Complete the following:
(1) In the Kafka security store reloading proposal below, which two dynamic broker configs control the time-based reloading?
(2) Turn the paragraph beginning "In the admin client (Incremental)AlterConfig API" in the Kafka security store reloading proposal below into a short bulleted list that keeps its main facts.
(3) Write the next part of the Kafka security store reloading proposal below, picking up after its final sentence.

━━━ Excerpt provided ━━━

Current state: Approved
Discussion thread: https://lists.apache.org/thread.html/ra490809bd850159fe4f9c4668c2ecf84cf9f4a28d50a4a461d212e72%40%3Cdev.kafka.apache.org%3E
Please keep the discussion on the mailing list rather than commenting on the wiki (wiki discussions get unwieldy fast).
In the admin client (Incremental)AlterConfig API, we implicitly support a feature to reload key/trust store by sending an (Incremental)AlterConfig request directly to the target broker with the exact same store path. This special logic will no longer work once all the AlterConfig requests get forwarded to the active controller, and the target broker will not do a security store reload since the config change ZK notification contains the same key/trust store path as its local copy. In addition, the key/trust store reloading is a completely separate feature from AlterConfigs. It does not change any persistent broker config values in either ZK or metadata quorum. Instead of using client RPCs to directly trigger updates, we propose to use a file watcher on the security store file instead, to listen to any file content change and reload the config as necessary in the post-KIP-500 world. To protect the worst case where file-watch does not trigger properly, a time-based reloading mechanism will also be added.
We would enforce a file-watch based reloading mechanism to the following configs:
A broker side metrics will be added to track times of security store reloads for success and failure as:
where the current supported store types are: key_store|trust_store.
Additionally, two dynamic broker config called `ssl.keystore.location.refresh.interval.ms` and `ssl.truststore.location.refresh.interval.ms` will be added to control the time based guarantee for an automatic reloading in case of a missed file-watch. To disable periodical reloading, users could set those configs to max long.

━━━ Dataset extract ━━━

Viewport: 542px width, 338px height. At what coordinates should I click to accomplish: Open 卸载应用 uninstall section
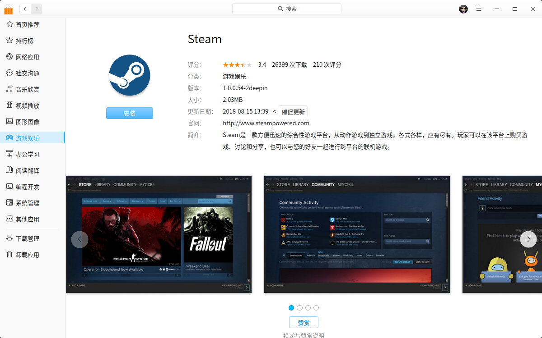[x=27, y=255]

━━━

Answers:
(1) `ssl.keystore.location.refresh.interval.ms` and `ssl.truststore.location.refresh.interval.ms`

(2)
- The admin client (Incremental)AlterConfig API implicitly supports reloading a key/trust store: an (Incremental)AlterConfig request with the exact same store path is sent directly to the target broker.
- This stops working once all AlterConfig requests are forwarded to the active controller. The ZK config change notification carries the same store path as the broker's local copy, so the broker does not reload.
- Store reloading is a separate feature from AlterConfigs and changes no persistent broker config values in ZK or the metadata quorum.
- After KIP-500, a file watcher on the security store file will replace the client RPCs. It will listen for content changes and reload the config as needed.
- A time-based reloading mechanism will also be added in case the file watch does not trigger properly.

(3)
public static final String SSL_KEYSTORE_LOCATION_REFRESH_INTERVAL_MS_CONFIG = "ssl.keystore.location.refresh.interval.ms"; public static final String SSL_KEYSTORE_LOCATION_REFRESH_INTERVAL_MS_DOC = "The refresh interval for in-place ssl keystore updates. In general, " + "the update should trigger immediately when user modifies the security file path through file watch service, while " + "this configuration is defining a time based guarantee of store reloading in worst case"; public static final String SSL_TRUSTSTORE_LOCATION_REFRESH_INTERVAL_MS_CONFIG = "ssl.truststore.location.refresh.interval.ms"; public static final String SSL_TRUSTSTORE_LOCATION_REFRESH_INTERVAL_MS_DOC = "The refresh interval for in-place ssl truststore updates. In general, " + "the update should trigger immediately when user modifies the security file path through file watch service, while " + "this configuration is defining a time based guarantee of store reloading in worst case";
The default values will be set to 5 minutes and could be changed through AlterConfig API.
Once the editing for the security store file was done, user should expect the above metric to reflect the reloading of security store instantly. We would also add INFO level message to indicate a reloading event has been triggered, with the reload results. If the result is a failure, we would increment the failed metrics and log the reason in ERROR. When the reloading fails, previous store should still be effective.
The broker will also periodically check whether security files have been modified since last checking time and decide to reload or not, so that when the file watch does not work for unknown reason, user could wait until the time based reloading mechanism kicks in. If the time based reloading is not working either, user could still try to change the store path in an explicit AlterConfig call in the worst case.
This mechanism will be applied only to the brokers. Client side security store reloading mechanism is not affected.
Compatibility, Deprecation, and Migration Plan
The feature support for same name store reloading will be working in the new brokers automatically. We would try to communicate the deprecation of the old AlterConfig based path in the broker WARN log to let user read the metric instead to evaluate whether the security store is reloaded successfully.
Right now we don't plan to support disabling the auto reloading feature, since it will become the only option to do in-place security store update in the future.
We are also changing the audit log/authorization model for dynamic in-place updates of SSL stores. At the moment, only a user with powerful Cluster:Alter permissions can dynamically
update SSL stores on brokers. The KIP removes this restriction and relies purely on file system permissions for file-based stores.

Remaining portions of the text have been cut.